AT&T’s Sambar apologizes to NPSTC, describes core-to-core interoperability as a ‘slippery slope’
Chris Sambar, AT&T’s official leading the FirstNet effort, yesterday apologized for his comments about the public-safety-grade (PSG) definition, said AT&T is committed to Band 14 deployment and outlined potential security concerns that core-to-core interoperability with Verizon or other carriers could cause for public safety.
Sambar made the comments during a meeting of the National Public Safety Telecommunications Council (NPSTC), which in 2014 released a 123-page document outlining its PSG definition, which could become an ANSI standard in 2018. However, NPSTC recently expressed disappointment in AT&T for statements made by Sambar—most notably, in testimony during a U.S. Senate hearing—that AT&T “is not aware of a single agreed-upon definition for public-safety grade.”
Yesterday, Sambar said that NPSTC did a “great job” in forming its public-safety-grade definition.
“In addition to commending you on your work, I’m going to apologize on comments that I made that may have been misleading or may have made anyone … think that AT&T was not 100% committed to public safety and to fulfilling public-safety grade as FirstNet has delivered it to us,” Sambar said during NPSTC meeting. “And, when I say ‘as FirstNet has delivered it to us,’ that was informed by the work that NPSTC, APCO, the PSAC—all of them—did together over a number of years prior to the RFP ever being released.
“So, I want to make that commitment to all of you, in addition to the apology.
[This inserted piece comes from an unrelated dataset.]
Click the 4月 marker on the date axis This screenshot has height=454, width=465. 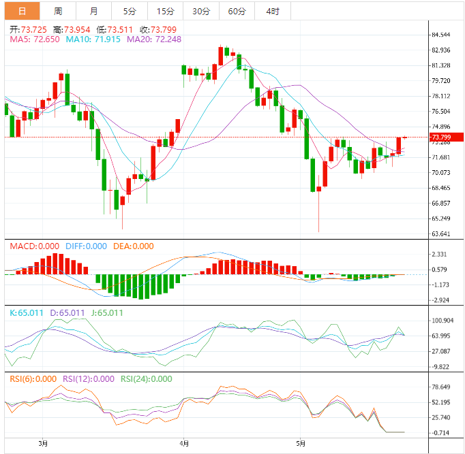tap(184, 443)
If my comments misled or concern anyone, please know that we are absolutely 100% committed.”
AT&T not only is committed to meeting the public-safety-grade requirements stipulated by FirstNet, but it also is committing to an “ongoing dialog” with organizations like NPSTC and with states, which already have shown significant interesting the public-safety-grade nature of the FirstNet system, Sambar said.
“I was on a call with a state yesterday—and last week, another state—that gave us a written list of 600 locations of PSAPs, fire stations, police stations, etc., and they wanted to make sure that the sites that were serving those are public-safety grade, and we absolutely committed to that they would be,” he said. “We’re in the process of working through that with the state.”
However, Sambar said that public-safety grade is a “very broad and very vast term,” noting that it needs to extend from user devices in the field to towers, backhaul, central offices and applications. AT&T’s commitment to providing service to first responder under difficult circumstance has been showcased at the carrier’s 30 central offices in Houston, which is recovering from the landfall of Hurricane Harvey and the severe flooding in the storm’s aftermath, he said.
“Their [central-office personnel’s] job, with a shop vac, was to make sure that water didn’t get into the central office,” Sambar said. “When we put them in there, we caulked the doors, we taped the doors and we put sandbags on the doors, from the outside. So these guys were essentially locked in a vault—they did a fantastic job and made a heroic effort.
“Why did we do that? Because we needed a public-safety-grade network that extends from the handset to all the way to the central office, because that’s going to make the network work in an interoperable fashion—that’s very important.”
While AT&T is committed to providing public safety with reliable service, the carrier cannot be expected to harden all elements of its network to highest levels of the public-safety-grade definition, Sambar said.
“You [NPSTC] noted it in your report: it’s not reasonable to think that every single tower will be at the same level of public-safety grade,” he said. “That’s not necessarily a reasonable expectation, but there does need to be some kind of ranking system, and AT&T has put a lot of time into that over the years, to understand which towers need to be the top—whether that’s a hub location for fiber or a hub location for microwave that’s feeding a dozen other towers, because you don’t want that microwave link to go down and take down 12 other towers.”